* What the task requires: Please give an exact printout of the records, without any pictures.

━━━━━━━━━━━━━━━━━━━━

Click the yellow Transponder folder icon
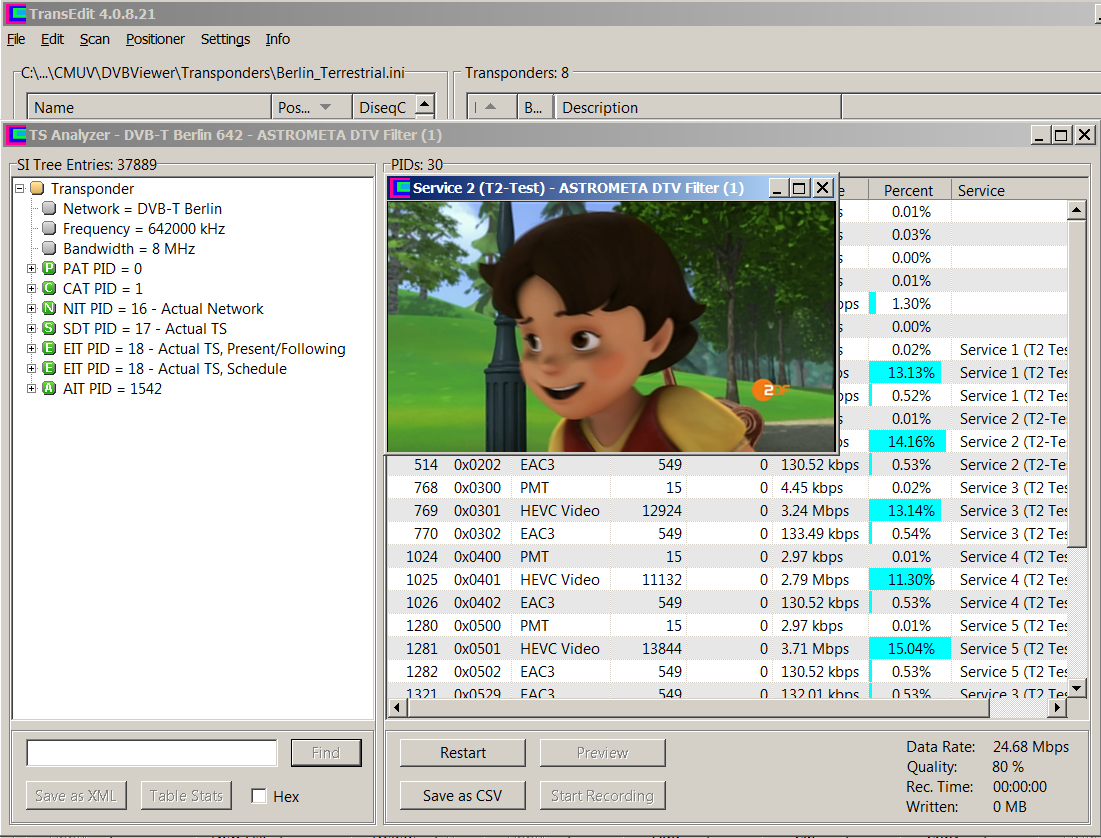This screenshot has width=1101, height=838. (37, 189)
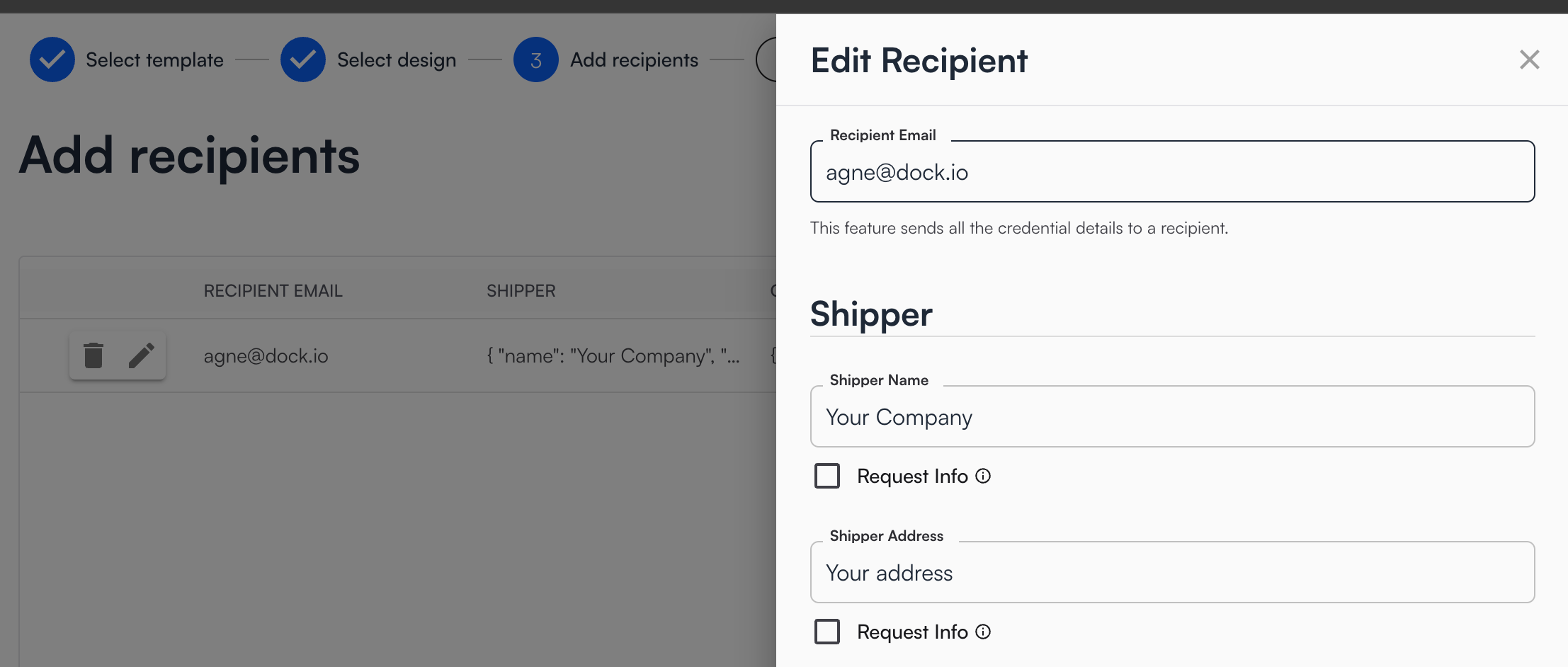Click the pencil edit icon for agne@dock.io
This screenshot has width=1568, height=667.
(x=142, y=355)
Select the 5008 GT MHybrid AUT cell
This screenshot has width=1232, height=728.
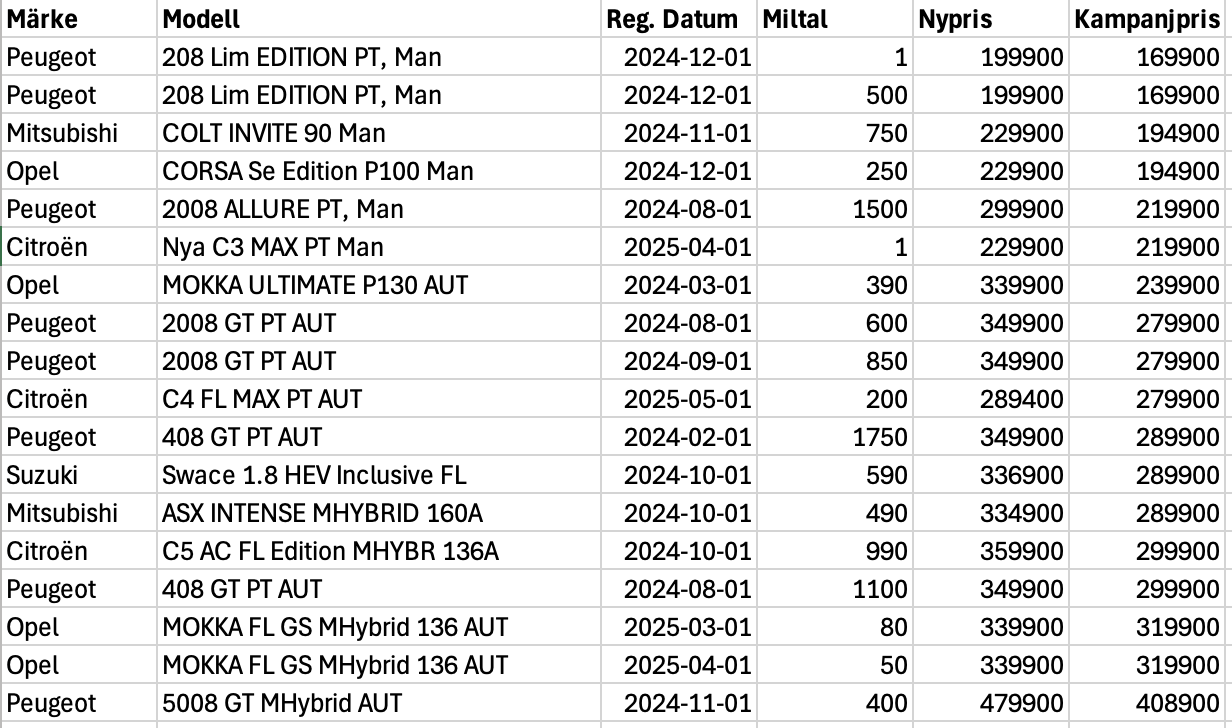point(379,703)
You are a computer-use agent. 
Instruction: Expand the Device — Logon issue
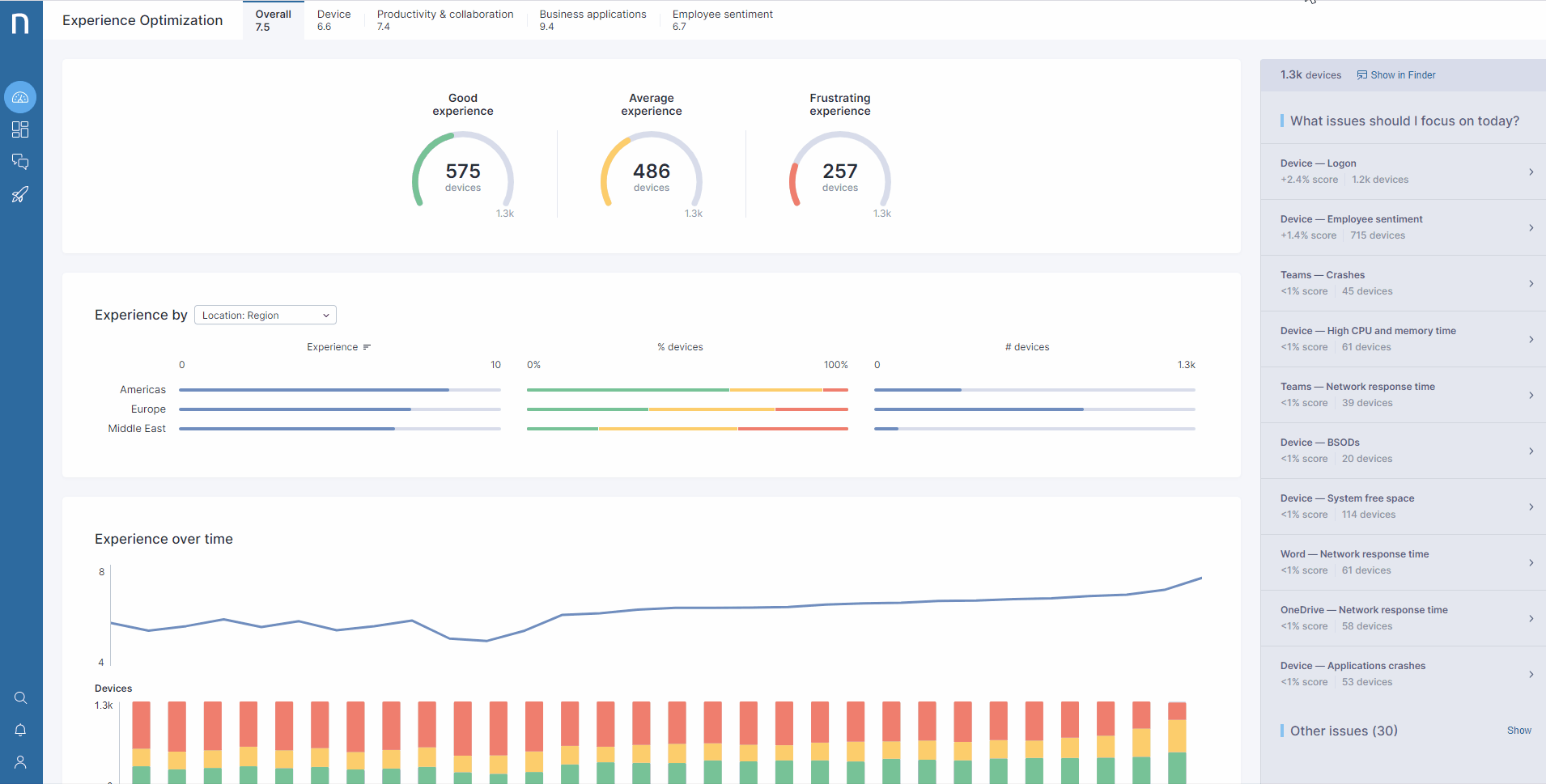pos(1531,172)
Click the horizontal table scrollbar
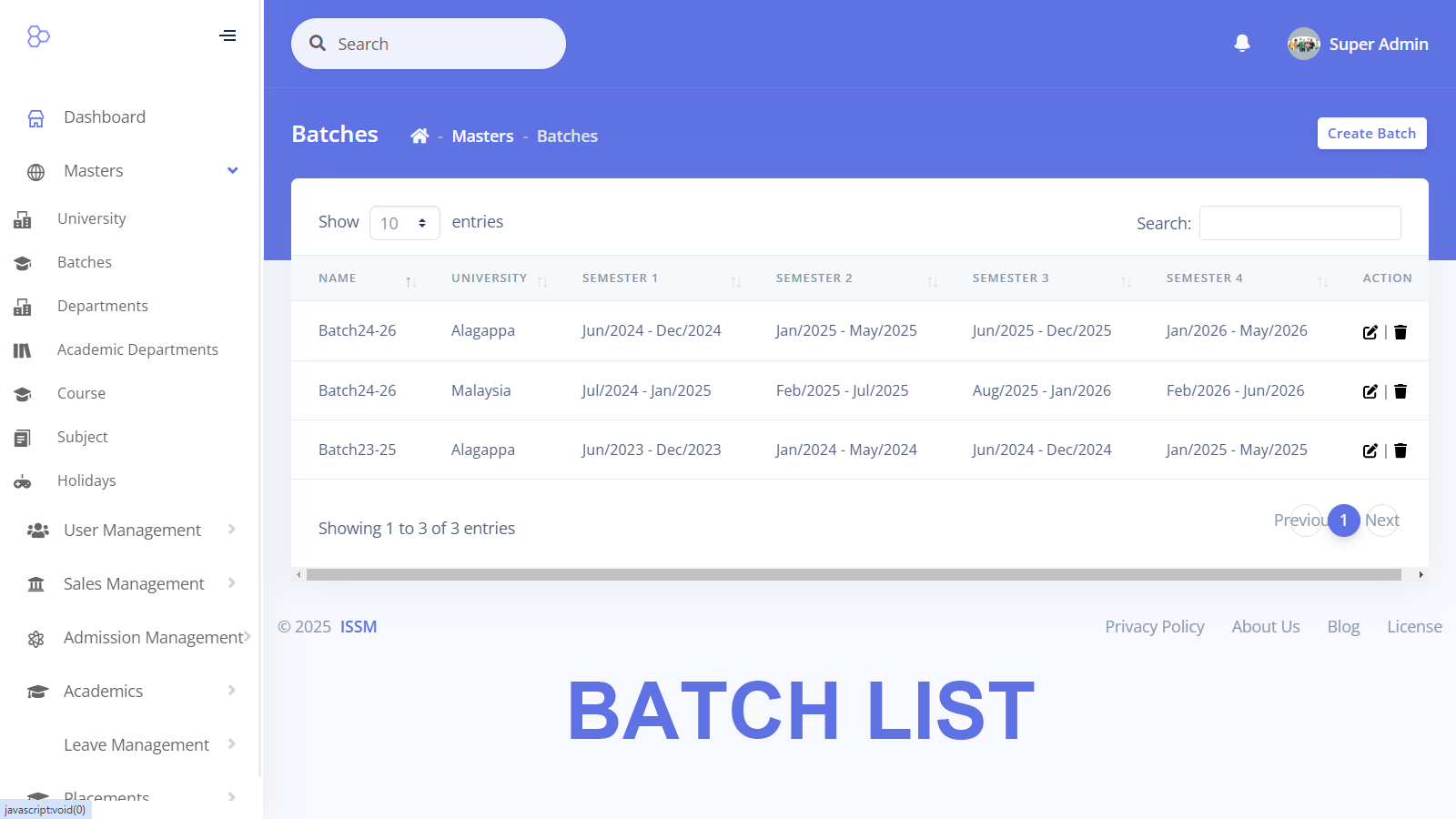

━━━━━━━━━━━━━━━━━━━━

* Result of the task:
Click the yellow Transponder folder icon
This screenshot has width=1101, height=838. (37, 189)
Click the pencil edit icon for agne@dock.io
This screenshot has width=1568, height=667.
(x=142, y=355)
Select the 5008 GT MHybrid AUT cell
This screenshot has width=1232, height=728.
point(379,703)
You are a computer-use agent. 
Instruction: Expand the Device — Logon issue
pos(1531,172)
Click the horizontal table scrollbar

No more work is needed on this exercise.